Still, the necrophiliac tendencies of opera audiences are hard to shake. People love to bitch about artists singing roles that they “can’t” or “shouldn’t” be singing. Netrebko gets heat for not being able to handle the chores of bel canto and virtually everyone is criticized for attempting to sing Norma. But I don’t think this is very realistic or fair. If only two or three performers in the world (or two or three performers
ever) can sing a certain role, it doesn’t mean very many people are going to get to hear
Norma or at least not very often. Sure, it used to be this way -
Norma was an opera that was rarely performed in the first half of the 20th century. But I for one don’t think that is preferable. I don’t want to spend my days waiting for some fantasy once-or-twice-a-century ideal performance to experience seeing some of opera’s great works. So sure, I’ve seen better
Tristans and Watson and Treleaven are not exciting – but I got to hear Wagner’s marvelous music and that in some ways is more than enough.

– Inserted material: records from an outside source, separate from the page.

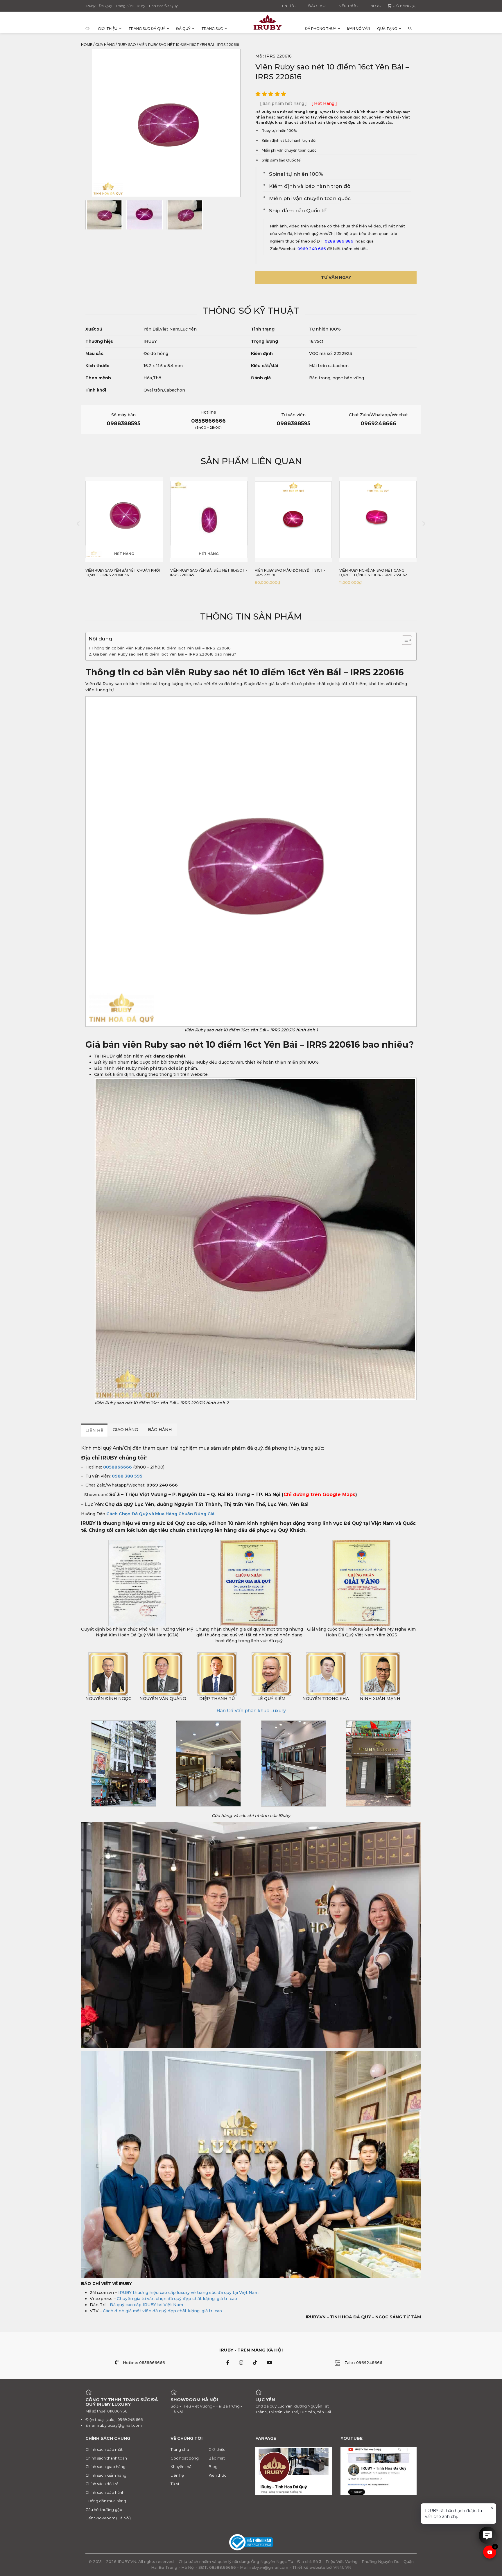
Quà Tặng (387, 28)
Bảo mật (217, 2458)
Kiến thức (348, 5)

I think that Opera is a living thing meant to be performed and experienced live. Too often critics, both professional and otherwise, tend to forget this. And while I love to hear a standard setting performance in the flesh as much as the next person, I think there is much more to loving opera. Since opera, by its very nature, needs to be performed in order to be enjoyed, that often means working with the performers you have on hand even if they aren't ideal. Baroque composers such as Handel didn't seem to have any trouble getting their heads around this, so what's our problem?